===== DATA IN THIS EXERCISE
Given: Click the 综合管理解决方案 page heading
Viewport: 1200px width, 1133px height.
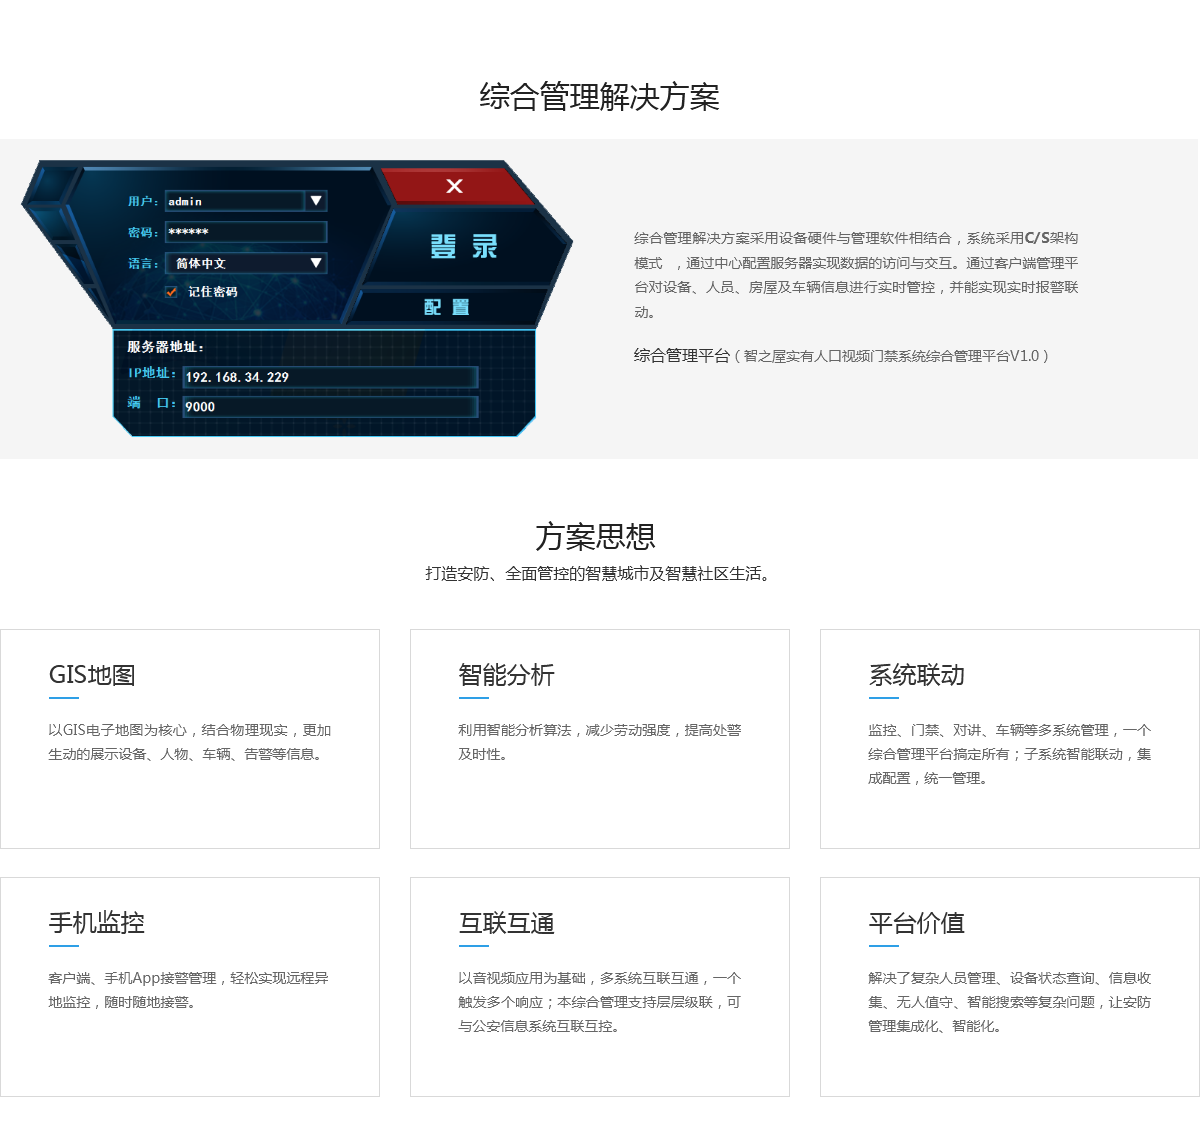Looking at the screenshot, I should tap(599, 97).
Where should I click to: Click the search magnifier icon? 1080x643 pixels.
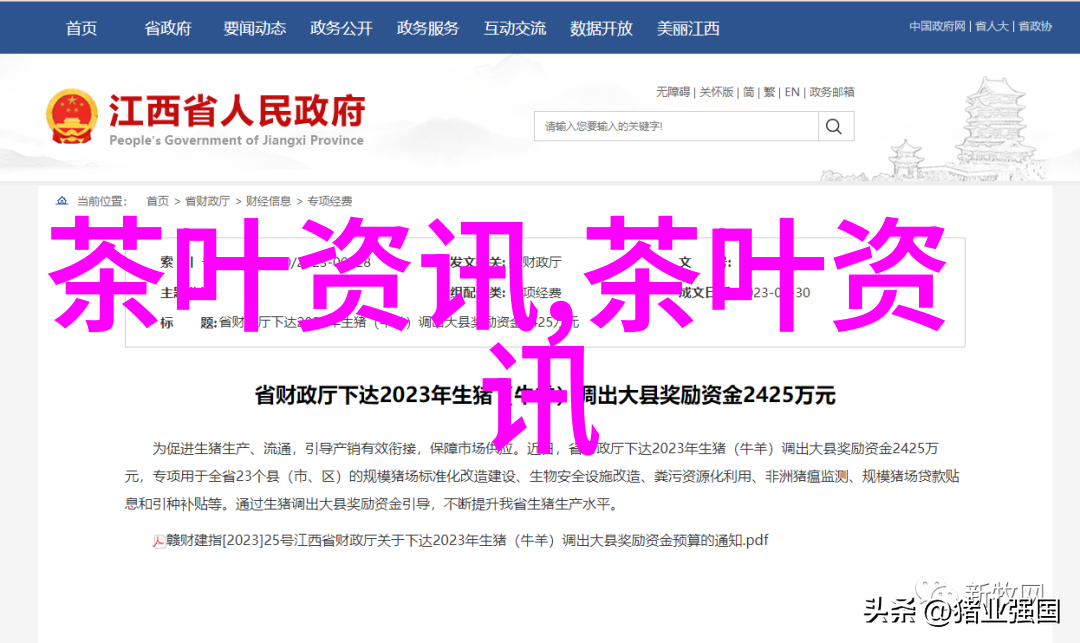[833, 127]
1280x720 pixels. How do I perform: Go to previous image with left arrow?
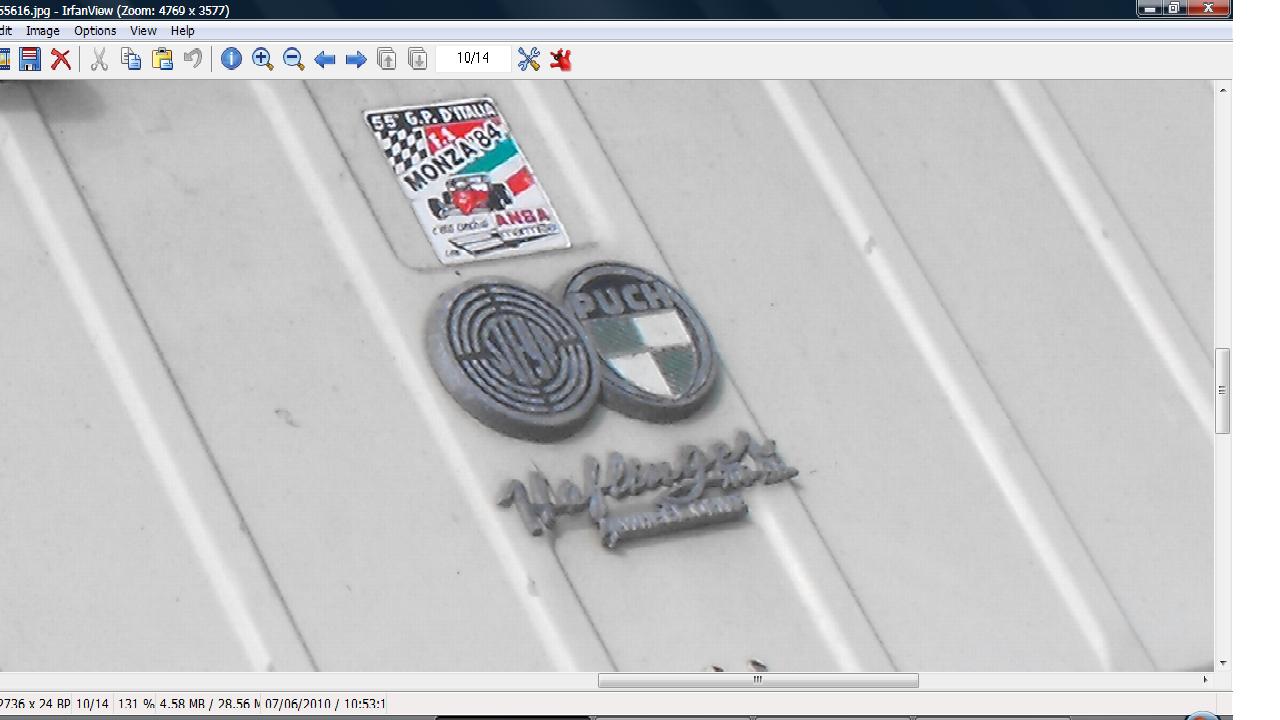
==========
Starting at the line that contains "Where should I", write out exactly each line through the last one in the listing above, leaving out the pictures and adding nothing else.

Where should I click to: Click the search magnifier icon? 1080x643 pixels.
[833, 127]
1280x720 pixels. How do I perform: Go to previous image with left arrow?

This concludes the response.